The institute's function is to develop and coordinate activities concerning Japan among the various faculties at Harvard.  RIJS responds to scholarly and public interest in Japan from outside Harvard; and RIJS supports outreach activities such as lectures, conferences, symposia, exhibitions and films.

History
In 1973, Edwin Reischauer established the Japan Institute at Harvard. In honor of his 75th birthday in 1985, the Harvard Board of Trustees renamed it The Edwin O. Reischauer Institute of Japanese Studies, to honor Reischauer's contributions to the institute.

Directors
The RIJS Directors are selected from its senior faculty.

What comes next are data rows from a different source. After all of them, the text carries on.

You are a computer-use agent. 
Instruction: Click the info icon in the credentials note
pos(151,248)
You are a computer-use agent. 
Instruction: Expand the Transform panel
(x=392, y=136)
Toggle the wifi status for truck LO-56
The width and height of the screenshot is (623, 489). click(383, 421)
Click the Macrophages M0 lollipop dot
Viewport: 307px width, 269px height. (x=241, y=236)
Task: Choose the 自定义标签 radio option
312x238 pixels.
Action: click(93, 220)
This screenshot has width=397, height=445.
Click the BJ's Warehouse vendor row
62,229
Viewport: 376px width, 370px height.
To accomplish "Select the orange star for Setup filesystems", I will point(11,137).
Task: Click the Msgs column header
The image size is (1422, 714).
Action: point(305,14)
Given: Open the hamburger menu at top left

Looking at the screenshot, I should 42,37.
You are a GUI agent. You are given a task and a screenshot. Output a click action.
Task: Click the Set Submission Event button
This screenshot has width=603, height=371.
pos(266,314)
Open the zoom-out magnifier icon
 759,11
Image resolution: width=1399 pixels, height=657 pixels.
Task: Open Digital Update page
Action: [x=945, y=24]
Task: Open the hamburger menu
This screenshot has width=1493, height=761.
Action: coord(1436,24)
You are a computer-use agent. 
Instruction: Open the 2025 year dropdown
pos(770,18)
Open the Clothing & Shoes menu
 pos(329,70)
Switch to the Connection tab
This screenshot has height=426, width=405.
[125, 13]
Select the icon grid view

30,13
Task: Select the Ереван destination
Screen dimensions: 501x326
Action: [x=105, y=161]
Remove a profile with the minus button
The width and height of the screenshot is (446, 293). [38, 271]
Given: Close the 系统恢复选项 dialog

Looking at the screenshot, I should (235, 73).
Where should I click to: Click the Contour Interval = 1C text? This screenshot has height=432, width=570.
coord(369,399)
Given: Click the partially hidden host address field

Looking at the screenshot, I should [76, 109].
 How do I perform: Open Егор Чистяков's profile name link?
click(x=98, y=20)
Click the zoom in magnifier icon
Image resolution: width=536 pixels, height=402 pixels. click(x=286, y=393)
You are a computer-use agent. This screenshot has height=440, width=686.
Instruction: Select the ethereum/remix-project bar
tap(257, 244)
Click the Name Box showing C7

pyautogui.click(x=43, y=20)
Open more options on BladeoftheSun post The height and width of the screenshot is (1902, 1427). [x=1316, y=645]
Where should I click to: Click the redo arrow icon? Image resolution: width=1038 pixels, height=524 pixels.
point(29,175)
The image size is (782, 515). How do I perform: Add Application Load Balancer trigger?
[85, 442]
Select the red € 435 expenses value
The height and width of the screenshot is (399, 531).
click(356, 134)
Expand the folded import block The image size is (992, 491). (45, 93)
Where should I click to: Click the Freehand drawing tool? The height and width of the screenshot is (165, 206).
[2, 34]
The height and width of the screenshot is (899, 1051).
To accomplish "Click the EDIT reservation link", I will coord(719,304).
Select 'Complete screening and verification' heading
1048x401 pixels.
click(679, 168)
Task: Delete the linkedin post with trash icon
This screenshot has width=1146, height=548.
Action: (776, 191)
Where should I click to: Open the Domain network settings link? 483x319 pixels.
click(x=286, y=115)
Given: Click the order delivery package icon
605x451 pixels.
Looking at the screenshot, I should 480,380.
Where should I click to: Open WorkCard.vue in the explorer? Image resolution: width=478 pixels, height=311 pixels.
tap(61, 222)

Through 2019, there have been eleven Institute Directors serving 13 intervals:
 Edwin Reischauer, 1974-1981 
 Donald Shively, 1981-1983 
 Albert M. Craig, 1983-1985 
 Howard Hibbett, 1985-1988 
 Harold Bolitho, 1988-1991 
 Akira Iriye, 1991-1995 
 Helen Hardacre, 1995-1998 
 Andrew Gordon, 1998–2004; 2011-2012
 Susan Pharr, 2002–2003; 2004-2011
 Theodore C. Bestor, 2012–2018
 Mary C. Brinton, 2018–present

Selected works
RIJS's published list of occasional papers on Japanese Studies encompasses 51 works in 83 publications in 1 language and 410 library holdings.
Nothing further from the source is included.